-- BEGIN SUPPLIED MATERIAL --
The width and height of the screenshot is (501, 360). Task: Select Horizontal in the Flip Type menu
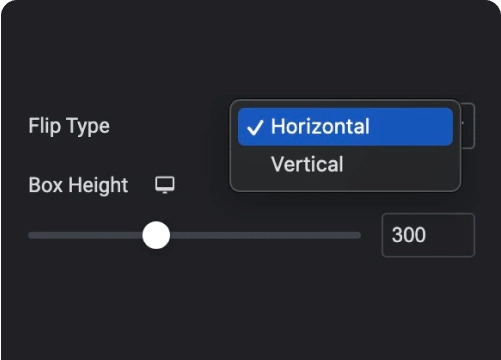coord(345,127)
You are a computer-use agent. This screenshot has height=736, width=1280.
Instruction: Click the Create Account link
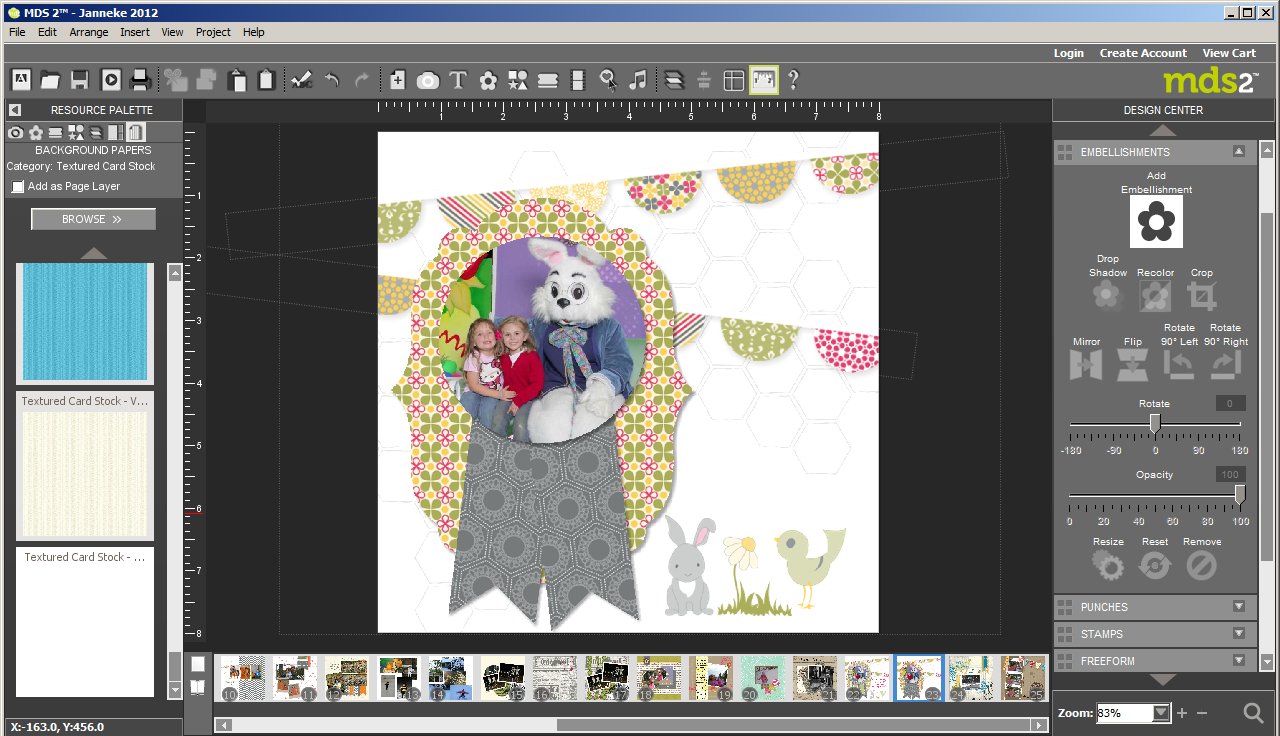click(x=1143, y=53)
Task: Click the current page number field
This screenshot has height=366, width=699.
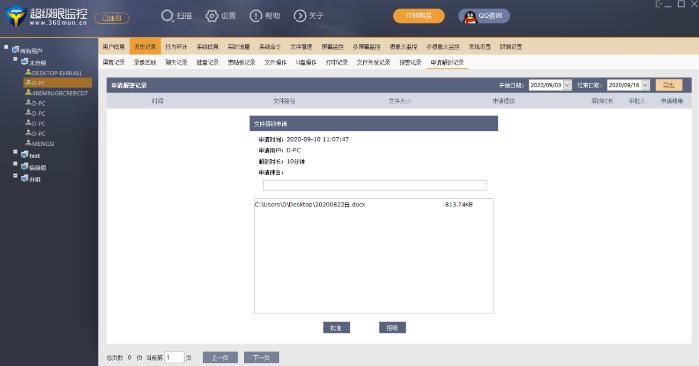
-- END SUPPLIED MATERIAL --
▸ **SET EXERCISE**:
List every line of the material above that contains the string "This".

▸ **TASK SOLUTION**:
You are a computer-use agent. This screenshot has height=736, width=1280.
This screenshot has height=366, width=699.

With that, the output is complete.